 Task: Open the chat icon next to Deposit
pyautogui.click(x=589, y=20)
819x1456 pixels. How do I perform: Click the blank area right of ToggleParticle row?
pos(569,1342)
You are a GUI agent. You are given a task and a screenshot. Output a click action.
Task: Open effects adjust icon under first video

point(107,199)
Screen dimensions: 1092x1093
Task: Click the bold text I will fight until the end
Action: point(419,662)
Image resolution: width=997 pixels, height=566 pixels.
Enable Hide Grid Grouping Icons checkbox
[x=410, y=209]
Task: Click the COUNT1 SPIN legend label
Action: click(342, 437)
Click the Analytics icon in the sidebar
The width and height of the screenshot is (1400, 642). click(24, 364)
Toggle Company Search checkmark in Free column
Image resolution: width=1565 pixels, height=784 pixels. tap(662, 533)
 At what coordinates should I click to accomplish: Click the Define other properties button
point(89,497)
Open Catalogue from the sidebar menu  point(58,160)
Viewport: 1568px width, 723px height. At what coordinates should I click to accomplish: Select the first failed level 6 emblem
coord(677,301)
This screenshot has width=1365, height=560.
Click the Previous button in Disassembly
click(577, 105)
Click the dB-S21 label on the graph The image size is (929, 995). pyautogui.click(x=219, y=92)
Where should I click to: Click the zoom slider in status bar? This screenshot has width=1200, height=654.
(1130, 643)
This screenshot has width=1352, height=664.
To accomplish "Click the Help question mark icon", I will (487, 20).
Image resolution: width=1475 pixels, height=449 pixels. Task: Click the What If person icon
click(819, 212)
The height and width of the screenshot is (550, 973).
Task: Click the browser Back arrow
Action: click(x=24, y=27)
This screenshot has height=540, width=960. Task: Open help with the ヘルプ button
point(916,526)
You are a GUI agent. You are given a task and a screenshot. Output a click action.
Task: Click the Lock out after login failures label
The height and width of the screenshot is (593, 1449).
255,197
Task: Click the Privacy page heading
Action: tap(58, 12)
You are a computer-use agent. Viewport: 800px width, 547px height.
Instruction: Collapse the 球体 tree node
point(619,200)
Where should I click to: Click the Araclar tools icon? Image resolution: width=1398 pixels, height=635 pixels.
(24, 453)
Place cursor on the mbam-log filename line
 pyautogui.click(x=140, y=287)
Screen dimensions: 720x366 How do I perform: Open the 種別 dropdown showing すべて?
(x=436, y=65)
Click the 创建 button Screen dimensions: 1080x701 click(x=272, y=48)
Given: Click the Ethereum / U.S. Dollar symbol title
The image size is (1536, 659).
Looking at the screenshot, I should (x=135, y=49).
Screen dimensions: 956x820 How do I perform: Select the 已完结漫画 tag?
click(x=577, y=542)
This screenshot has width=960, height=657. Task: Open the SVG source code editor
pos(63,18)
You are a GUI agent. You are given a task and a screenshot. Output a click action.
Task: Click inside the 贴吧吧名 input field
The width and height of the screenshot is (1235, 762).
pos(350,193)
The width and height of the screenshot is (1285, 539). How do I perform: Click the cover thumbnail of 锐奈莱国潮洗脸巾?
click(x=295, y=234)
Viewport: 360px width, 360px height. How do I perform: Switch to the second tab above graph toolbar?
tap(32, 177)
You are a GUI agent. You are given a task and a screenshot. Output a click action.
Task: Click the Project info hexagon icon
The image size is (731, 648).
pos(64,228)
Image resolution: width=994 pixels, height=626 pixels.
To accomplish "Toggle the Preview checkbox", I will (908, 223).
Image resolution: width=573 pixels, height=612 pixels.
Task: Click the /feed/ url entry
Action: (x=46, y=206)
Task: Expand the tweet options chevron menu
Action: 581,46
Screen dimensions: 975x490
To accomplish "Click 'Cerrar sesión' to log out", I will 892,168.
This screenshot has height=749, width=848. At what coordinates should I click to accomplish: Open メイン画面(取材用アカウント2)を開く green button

> [Your instructions]
Give the records back in full, word for word.

> [Exercise output]
 Task: Open the chat icon next to Deposit
pyautogui.click(x=589, y=20)
819x1456 pixels. How do I perform: Click the blank area right of ToggleParticle row?
pos(569,1342)
You are a GUI agent. You are given a task and a screenshot. Output a click action.
Task: Open effects adjust icon under first video

point(107,199)
Screen dimensions: 1092x1093
Task: Click the bold text I will fight until the end
Action: point(419,662)
Image resolution: width=997 pixels, height=566 pixels.
Enable Hide Grid Grouping Icons checkbox
[x=410, y=209]
Task: Click the COUNT1 SPIN legend label
Action: click(342, 437)
Click the Analytics icon in the sidebar
The width and height of the screenshot is (1400, 642). click(24, 364)
Toggle Company Search checkmark in Free column
Image resolution: width=1565 pixels, height=784 pixels. tap(662, 533)
 At what coordinates should I click to accomplish: Click the Define other properties button
point(89,497)
Open Catalogue from the sidebar menu  point(58,160)
Viewport: 1568px width, 723px height. At what coordinates should I click to accomplish: Select the first failed level 6 emblem
coord(677,301)
This screenshot has width=1365, height=560.
Click the Previous button in Disassembly
click(577, 105)
Click the dB-S21 label on the graph The image size is (929, 995). pyautogui.click(x=219, y=92)
Where should I click to: Click the zoom slider in status bar? This screenshot has width=1200, height=654.
(1130, 643)
This screenshot has width=1352, height=664.
To accomplish "Click the Help question mark icon", I will (487, 20).
Image resolution: width=1475 pixels, height=449 pixels. Task: Click the What If person icon
click(819, 212)
The height and width of the screenshot is (550, 973).
Task: Click the browser Back arrow
Action: click(x=24, y=27)
This screenshot has height=540, width=960. Task: Open help with the ヘルプ button
point(916,526)
You are a GUI agent. You are given a task and a screenshot. Output a click action.
Task: Click the Lock out after login failures label
The height and width of the screenshot is (593, 1449).
255,197
Task: Click the Privacy page heading
Action: tap(58, 12)
You are a computer-use agent. Viewport: 800px width, 547px height.
Instruction: Collapse the 球体 tree node
point(619,200)
Where should I click to: Click the Araclar tools icon? Image resolution: width=1398 pixels, height=635 pixels.
(24, 453)
Place cursor on the mbam-log filename line
 pyautogui.click(x=140, y=287)
Screen dimensions: 720x366 How do I perform: Open the 種別 dropdown showing すべて?
(x=436, y=65)
Click the 创建 button Screen dimensions: 1080x701 click(x=272, y=48)
Given: Click the Ethereum / U.S. Dollar symbol title
The image size is (1536, 659).
Looking at the screenshot, I should (x=135, y=49).
Screen dimensions: 956x820 How do I perform: Select the 已完结漫画 tag?
click(x=577, y=542)
This screenshot has width=960, height=657. Task: Open the SVG source code editor
pos(63,18)
You are a GUI agent. You are given a task and a screenshot. Output a click action.
Task: Click inside the 贴吧吧名 input field
The width and height of the screenshot is (1235, 762).
pos(350,193)
The width and height of the screenshot is (1285, 539). How do I perform: Click the cover thumbnail of 锐奈莱国潮洗脸巾?
click(x=295, y=234)
Viewport: 360px width, 360px height. How do I perform: Switch to the second tab above graph toolbar?
tap(32, 177)
You are a GUI agent. You are given a task and a screenshot. Output a click action.
Task: Click the Project info hexagon icon
The image size is (731, 648).
pos(64,228)
Image resolution: width=994 pixels, height=626 pixels.
To accomplish "Toggle the Preview checkbox", I will (908, 223).
Image resolution: width=573 pixels, height=612 pixels.
Task: Click the /feed/ url entry
Action: (x=46, y=206)
Task: Expand the tweet options chevron menu
Action: 581,46
Screen dimensions: 975x490
To accomplish "Click 'Cerrar sesión' to log out", I will 892,168.
This screenshot has height=749, width=848. At what coordinates should I click to accomplish: Open メイン画面(取材用アカウント2)を開く green button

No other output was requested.